*TASK DIRECTIONS*: Starting at the line that contains "You are a computer-use", transcribe each line through the end of the material below, exactly and nothing else, leaving out the pictures.

*EXCERPTED RECORDS*:
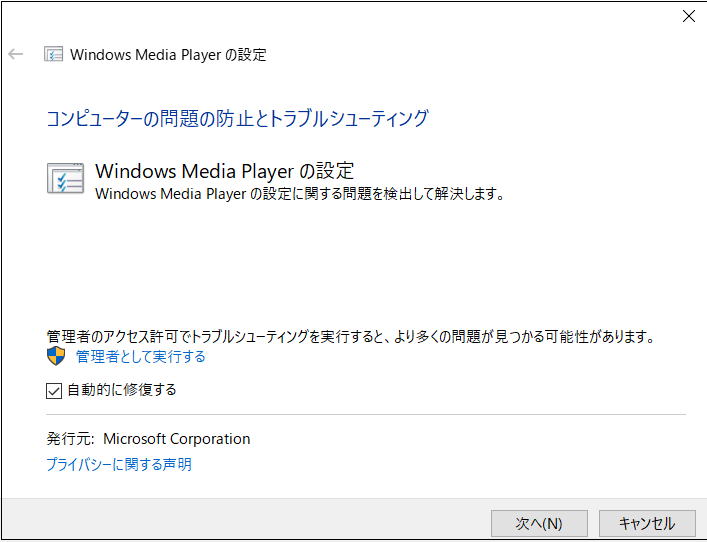
Task: Click the Windows Media Player の設定 title bar text
Action: [168, 54]
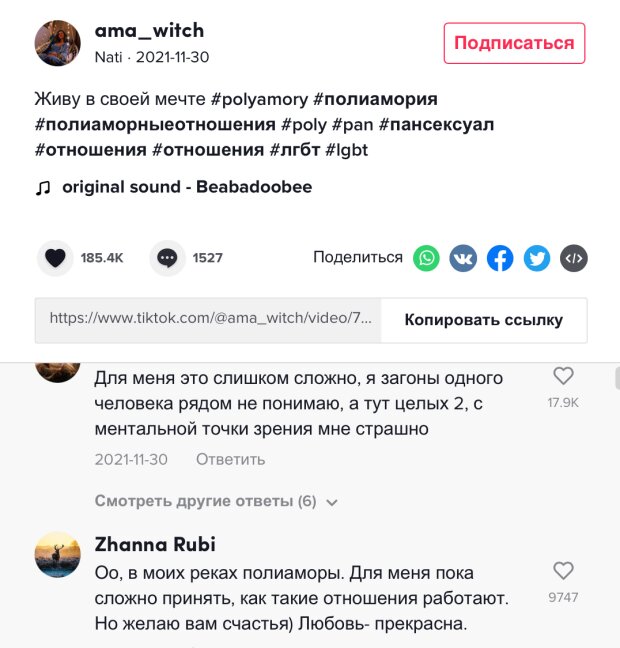
Task: Open ama_witch profile avatar
Action: (58, 43)
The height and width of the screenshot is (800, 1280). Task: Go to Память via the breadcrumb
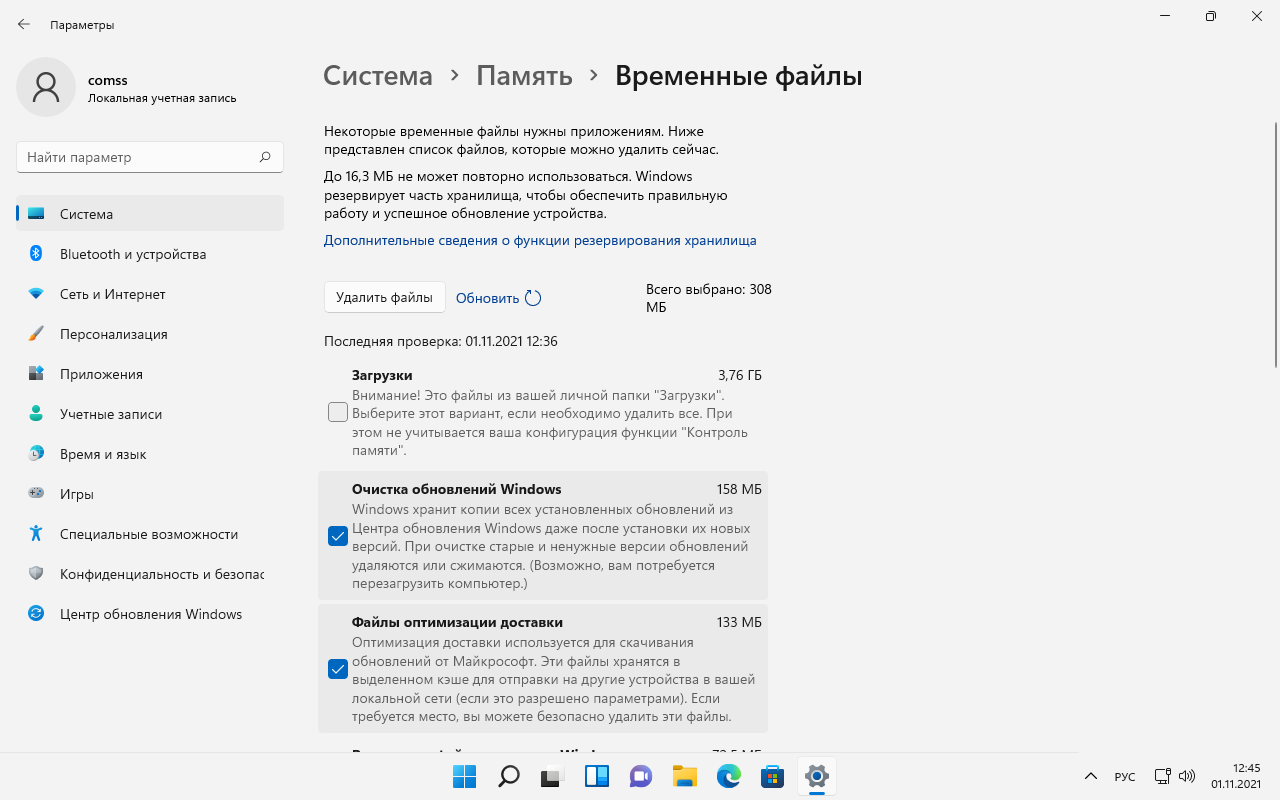click(x=524, y=75)
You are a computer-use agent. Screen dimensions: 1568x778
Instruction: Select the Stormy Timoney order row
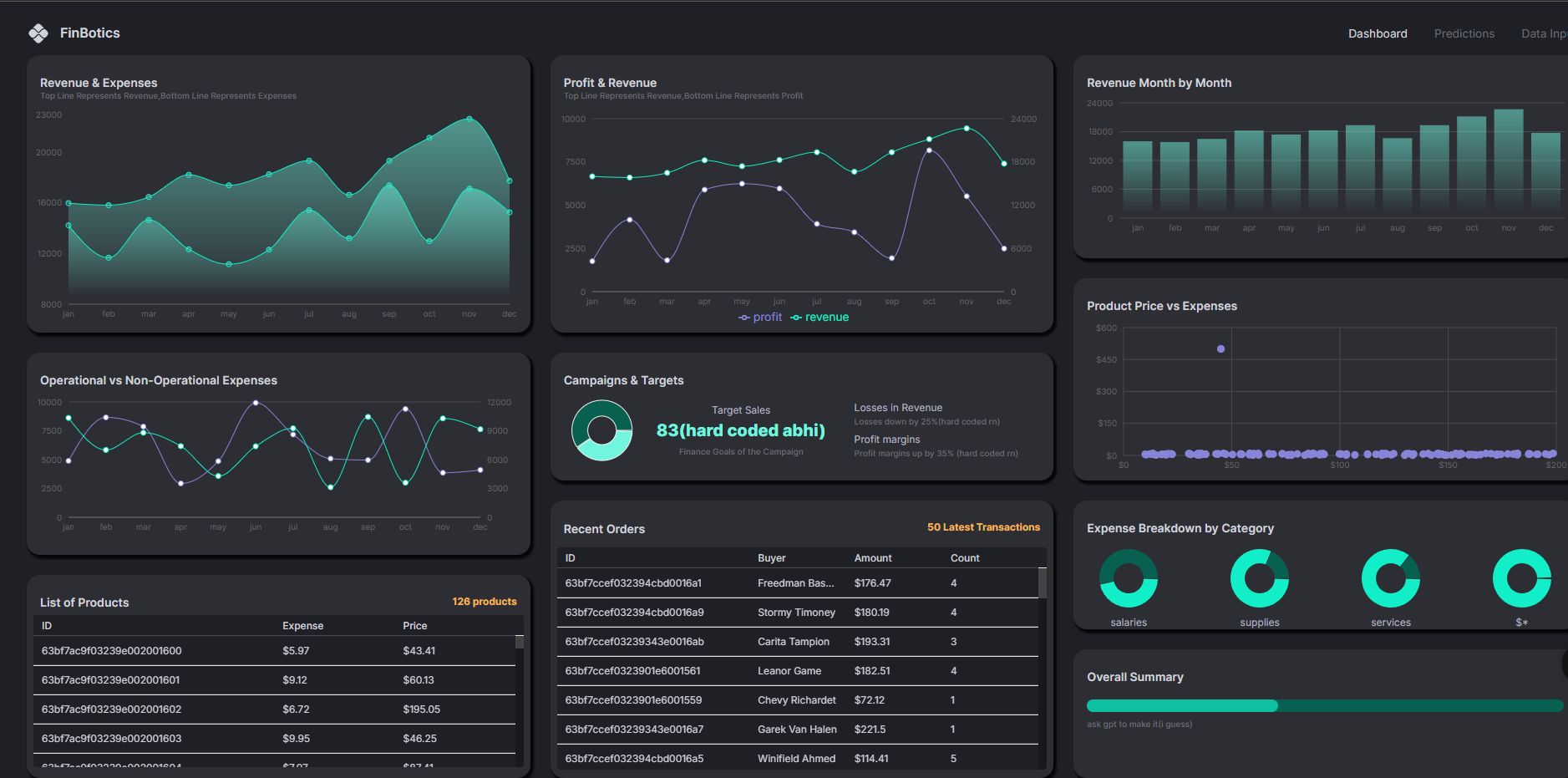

*SOLUTION FOR THIS TASK*:
You are a computer-use agent. Screen dimensions: 1568x778
Instruction: Select the Stormy Timoney order row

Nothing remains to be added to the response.